PROBLEM SET:
[1] Translate this sentence from the caching post into Spanish: "The overhead of a cleanly designed cache is small (whatever that means)."
[2] Quote the caching post word for word, starting at "Only memory moves" and ending at "in direct i/o.".

DOCUMENT EXTRACT:
From: root@hip-hop.suvl.ca.us (Remco Treffkorn) Subject: Re: SCSI Performance (Yet Again) Date: Sun, 22 Aug 1993 20:01:38 GMT
bsa@kf8nh.wariat.org (Brandon S. Allbery) writes:
:
: Any cacheing scheme has pathological cases where the result is actually slower
: than direct I/O. For Linux the pathological case is iozone... a sequential
: write of a large file followed by a sequential read of the same file, if it's
: larger than the cache, results in Linux having to force cache writes so that
: there are enough free blocks to read into.
:
I agree in part. The read case certainly gets all messed up by the fact that
th cache is full. Wether you flush write buffers (costs you right then) or
decide to *not* cache the reads (might cost you later) is a loosing proposition
anyway. That is what I agree with. I do *not* agree with the statement that
iozone makes the performance look worse than direct i/o. If it does there
is something to fix right here. If you look at the szenario you will see:
iozone starts writing to an empty (ideally) cache. Lightning fast.
Only memory moves involved. The only limiting factor is how fast
your system can move data *plus* kernel/cache overhead.
The overhead of a cleanly designed cache is small (whatever that means).
The kernel (meaning everything BUT cache) overhead should be the same
as in direct i/o.

DATA SEGMENT:
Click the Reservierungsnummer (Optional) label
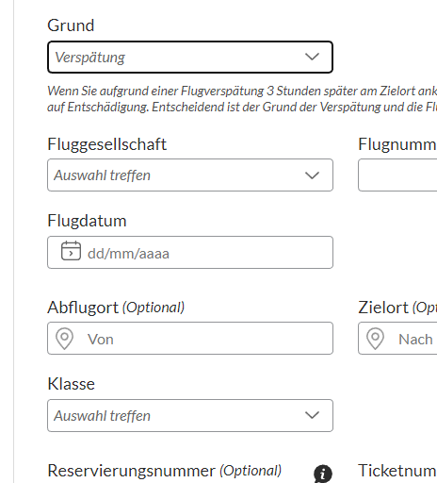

EXERCISE ANSWERS:
[1] La sobrecarga de una caché de diseño limpio es pequeña (signifique eso lo que signifique).

[2]
Only memory moves involved. The only limiting factor is how fast
your system can move data *plus* kernel/cache overhead.
The overhead of a cleanly designed cache is small (whatever that means).
The kernel (meaning everything BUT cache) overhead should be the same
as in direct i/o.